I've always said that 2018 was the year that clinical community felt like what we were doing at Corindus with automation and with remote was providing some advanced capabilities that they really felt like that they want to get involved and now we're starting to see the hospital administrators feel the same way.
So this 40,60 front half, back half that I've seen bit advancing companies could be fit completely on its head in your case? You hope so.
You never know. I mean, if you think about us just getting started internationally and of the broadening footprint we have with expanding indications, we feel very bullish about the year continue to progress with of a higher growth rate than we are already seeing right now.
And then how does challenge utilization, it seems to me that utilization was pretty solid in the quarter at just straight up math 10 per system out there, so does it feel like that's a good number or is a good number 50 or 60 on average and how would that grow and how is that impacted by new placements?
Yes, we're very pleased with the adoption utilization of the system to start the year. We saw record quarter of over 600 cassettes sold. We continue to see very good programs getting stood up like I mentioned with HCA and the account in France as well as the account that we referenced Chesapeake Regional and north of Virginia.
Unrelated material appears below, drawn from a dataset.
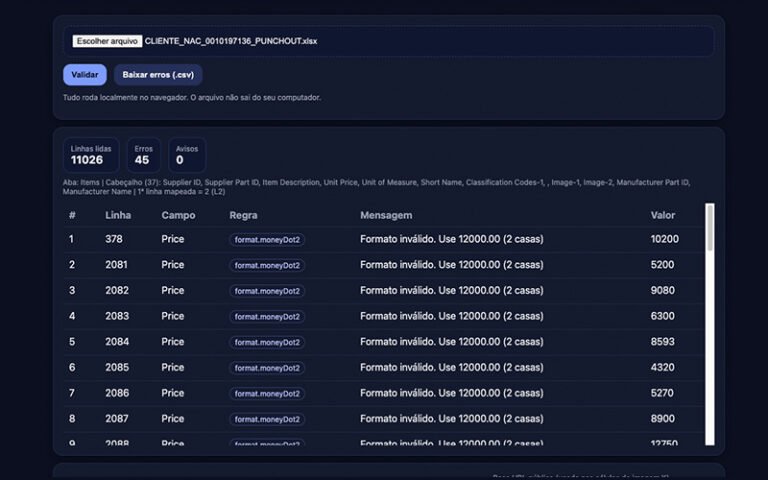Click the Regra column header
Viewport: 768px width, 480px height.
(x=243, y=215)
So we believe that the adoption and penetration of robotic cases continues to grow. We're never please, we always want to see more as we think about the future of adoption we want to see that number go from about we call it about 25% penetration today of cases you could do to closer to 50% by the time we exit the year. So we're continuing to train more and more physicians and I think that is reflective of the adoption numbers, like a set of numbers that we highlighted during Q1.
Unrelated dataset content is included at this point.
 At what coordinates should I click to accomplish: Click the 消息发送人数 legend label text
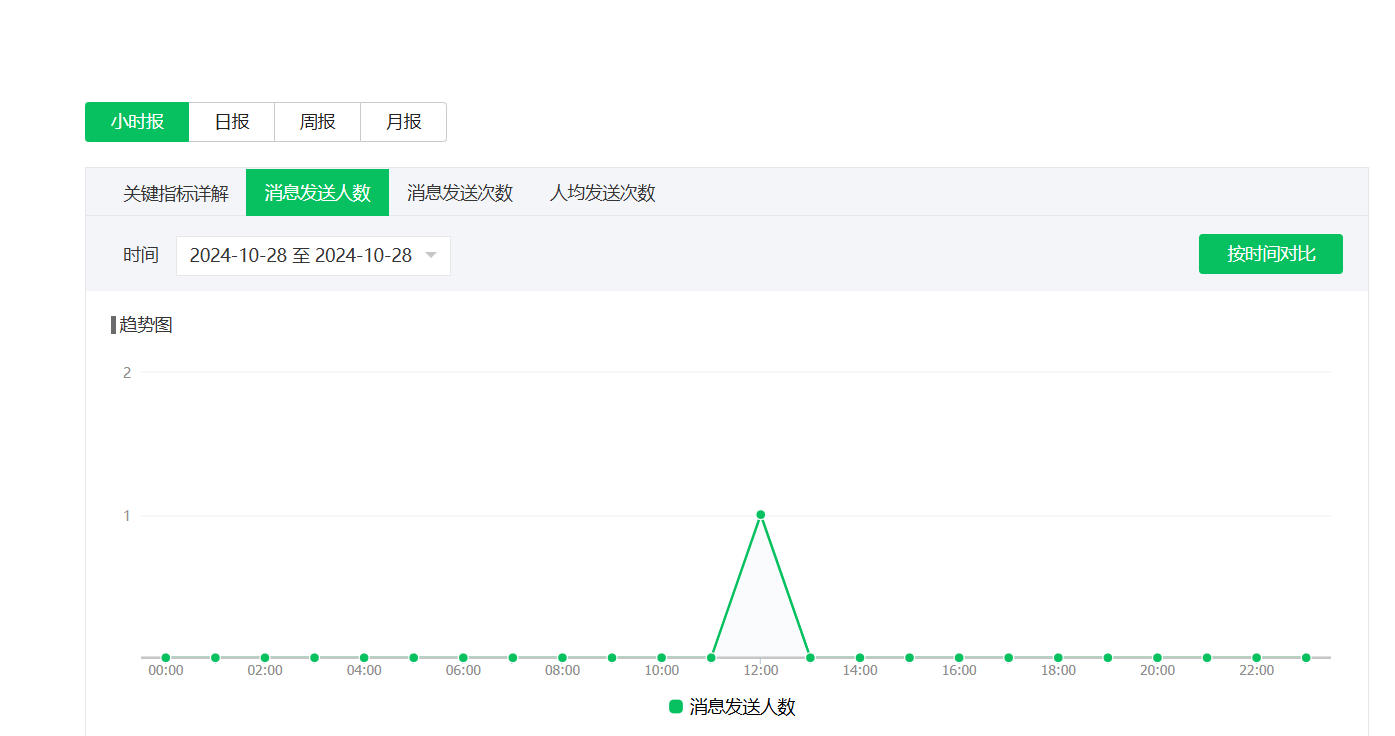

Then as far as geographies and as previous question, so Japan, France, Italy, Australia, India and
Singapore other territories which GRX is not there at the moment?
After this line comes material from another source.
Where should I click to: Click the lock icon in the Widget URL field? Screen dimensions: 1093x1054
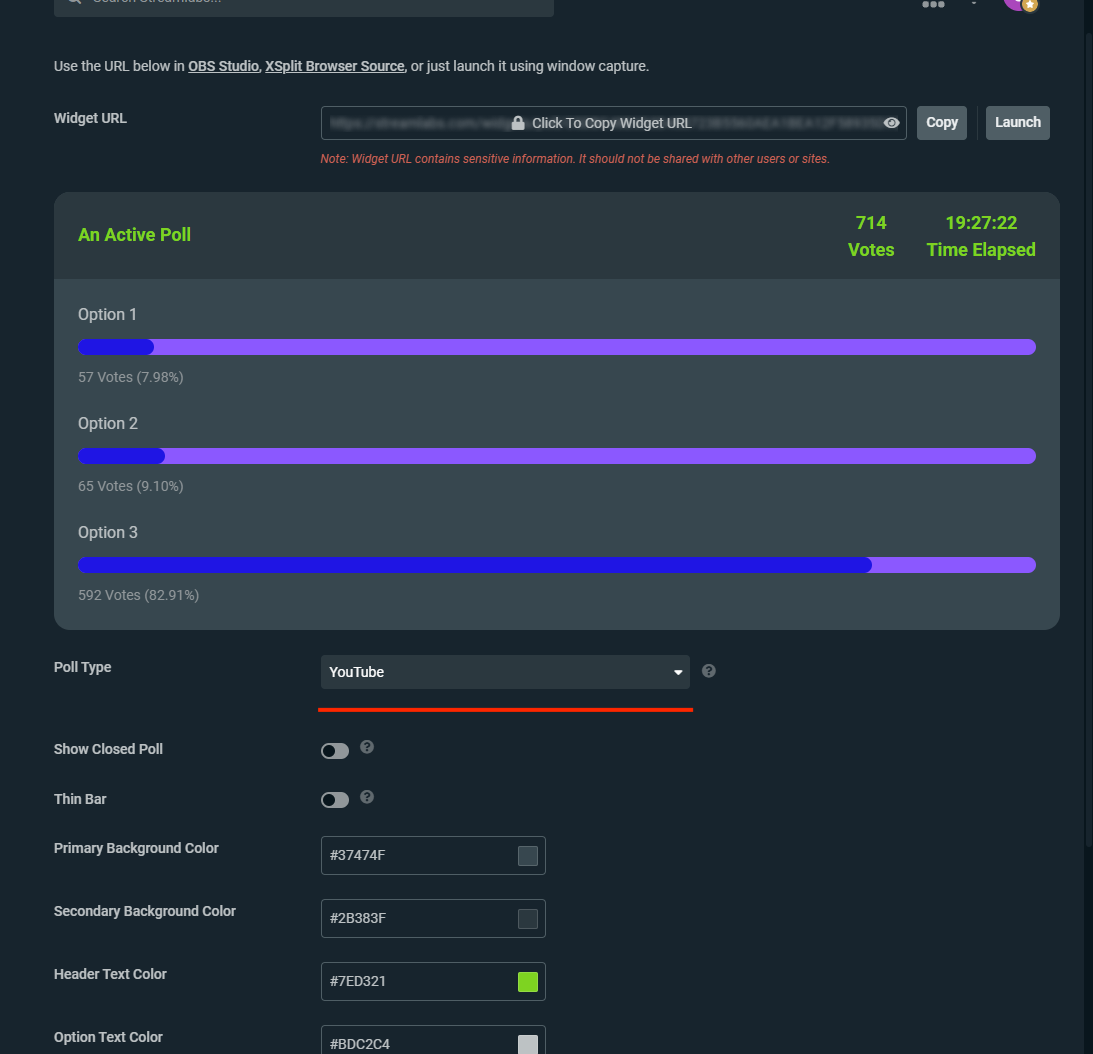517,122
We have the only additional one will be Middle East.
And then lastly from me could you expand a little bit upon your horizon comments on beta testing, maybe number of sites has been done at or types of testing and anything that you're finding versus I don't know what network these cases were done on in Michigan?
Yes, so we didn't use 5G at all in our preclinical work at Michigan at the Mayo Clinic nor did we use 5G in India. So we feel like that connectivity that we've seen or demonstrated in our first in humans, as well as our preclinical work is very sufficient to do telerobotics. And so what happened is that we've attracted interest from Verizon to test 5G on what we would do and even though Verizon is a great company to work with we don't feel like 5G is a necessity to catapult the telerobotic space.
However, we do feel like working with a company like Verizon could be very beneficial to an additional avenue for us to consider for connectivity as a potential backup and/or another alternative route for communication from one location to another. So we did some early beta testing with them here in their 5G remote site here in Boston and we're publishing some of that data as we speak. So we're excited about that.
There no further questions. I'll turn the call back over to the presenters.
Good. Thank you. Thank you for everybody joining the call. Have a nice evening.
This concludes today's conference call, and you many now disconnect.